DATA EXTRACT —
--

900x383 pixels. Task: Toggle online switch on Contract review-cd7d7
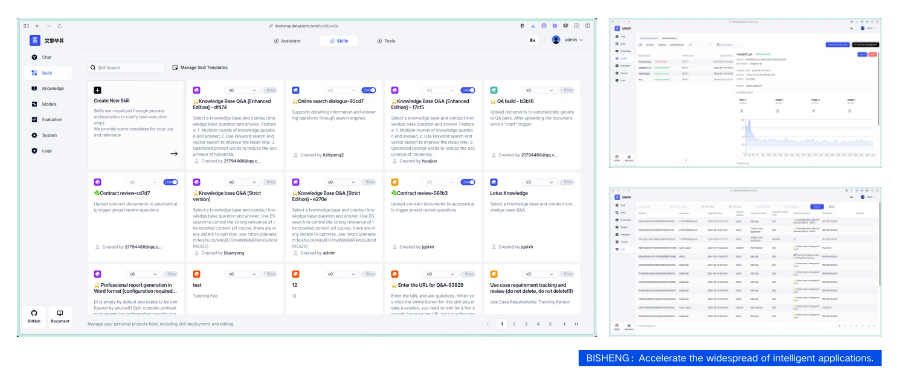pos(170,182)
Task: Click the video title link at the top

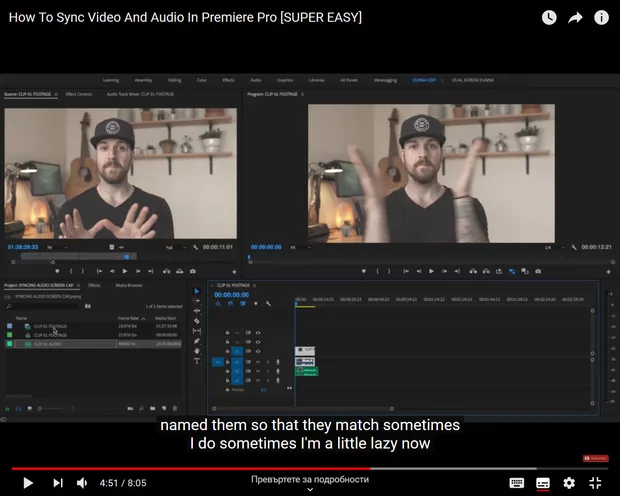Action: tap(185, 17)
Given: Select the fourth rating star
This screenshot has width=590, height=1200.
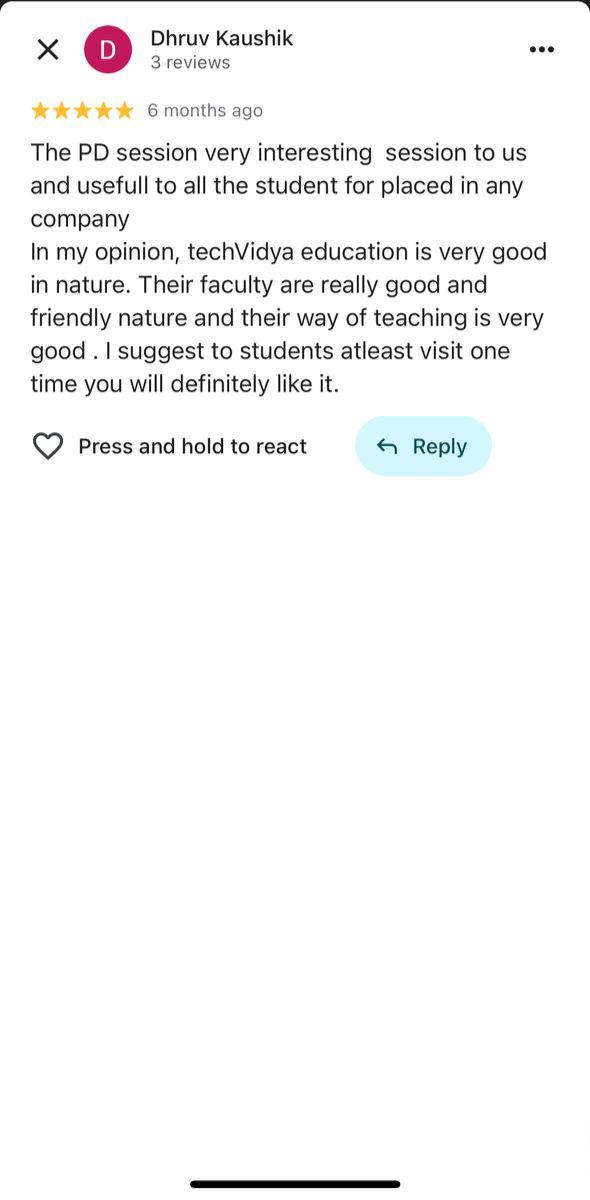Looking at the screenshot, I should (103, 110).
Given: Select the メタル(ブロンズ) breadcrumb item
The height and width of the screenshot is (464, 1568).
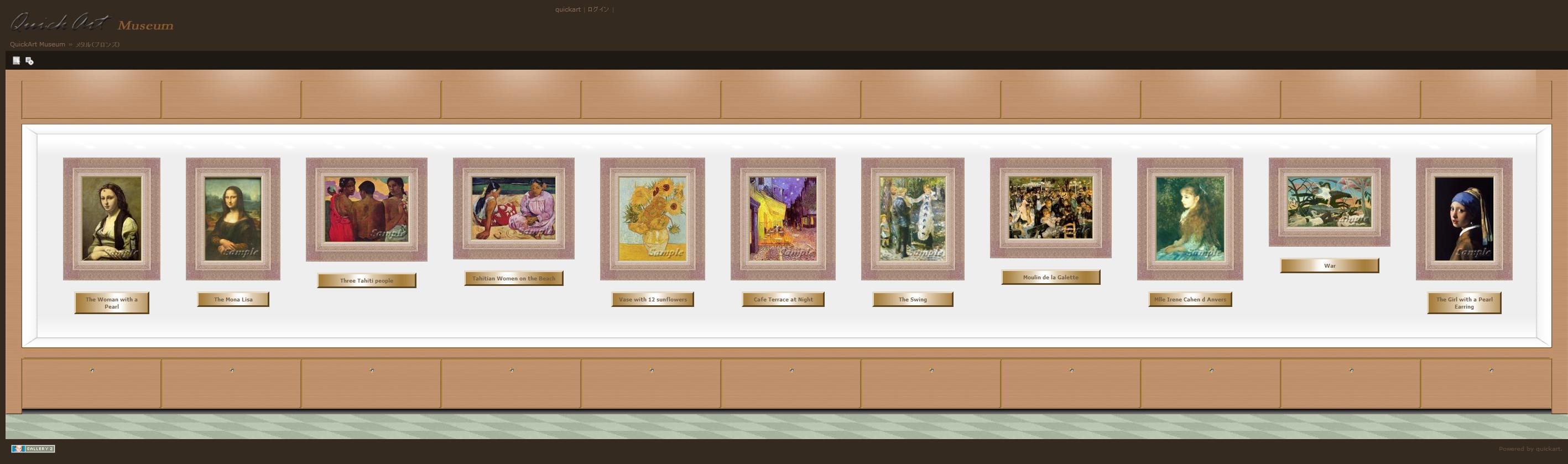Looking at the screenshot, I should pyautogui.click(x=97, y=44).
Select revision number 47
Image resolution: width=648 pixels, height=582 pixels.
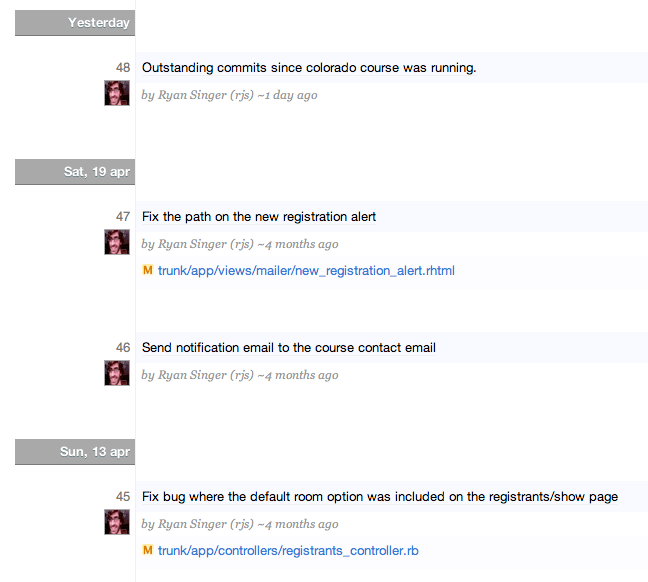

--

PROBLEM TO WORK ON — Pictures aside, return all of the material exactly as written.

SOLUTION TO THIS TASK —
900x383 pixels. Task: Toggle online switch on Contract review-cd7d7
pos(170,182)
Task: Click the video title link at the top

Action: tap(185, 17)
Given: Select the fourth rating star
This screenshot has width=590, height=1200.
Looking at the screenshot, I should (103, 110).
Given: Select the メタル(ブロンズ) breadcrumb item
The height and width of the screenshot is (464, 1568).
Looking at the screenshot, I should pyautogui.click(x=97, y=44).
Select revision number 47
Image resolution: width=648 pixels, height=582 pixels.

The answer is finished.